But it would be a profound mistake to dismiss these charges as merely reflecting partisan wrangling. The issue here is not the failures of either the Central Intelligence Agency (CIA) or of British intelligence to get Iraq's nuclear program right. Neither should this episode reflect on whether or not the war itself was justified. That is a whole different subject. Rather, the real issue is the use and misuse of intelligence to support a policy, especially where it appears that the policy was decided on and the intelligence twisted to support it.
It should be pointed out that such abuses of intelligence are hardly unique to the United States: they are endemic to the business of policymaking and use of intelligence assessments. Any student of the Soviet invasion of Afghanistan will soon find how corrupted that intelligence assessment was because key people in Moscow wanted the answers to their questions to look a certain way, and their subordinates obligingly complied with the pressure from above.

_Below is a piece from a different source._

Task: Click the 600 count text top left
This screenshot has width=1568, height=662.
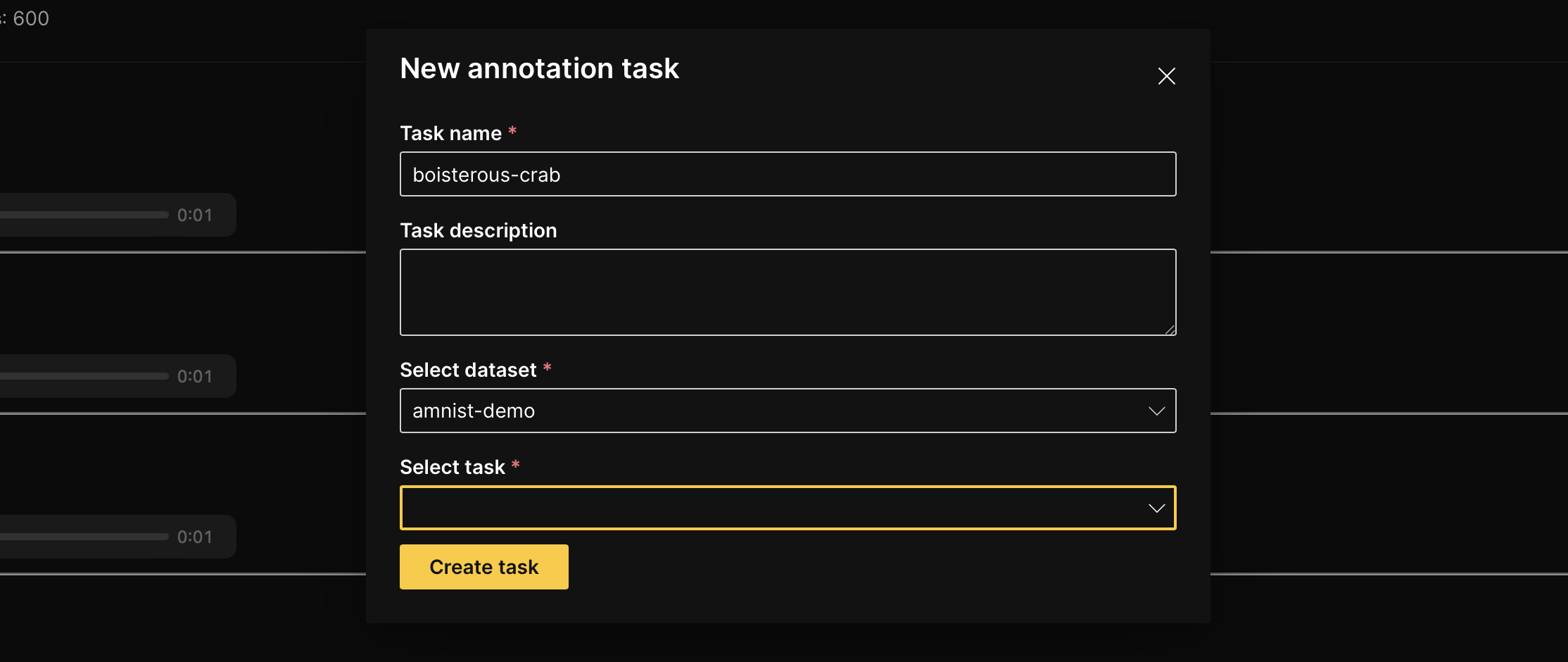Action: [x=32, y=18]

Israeli intelligence failed grievously in the 1973 Yom Kippur War, not least because it bought the government's strategic assessment of Arab intentions and capabilities and failed in its responsibility to question that assessment and analyze evidence impartially without reference to it. Because intelligence agencies have an inherently political responsibility and are invariably large bureaucratic agencies with exquisite antennae concerning the requests of their masters, such manifestations or corruptions of the process are a constant risk and occupational hazard.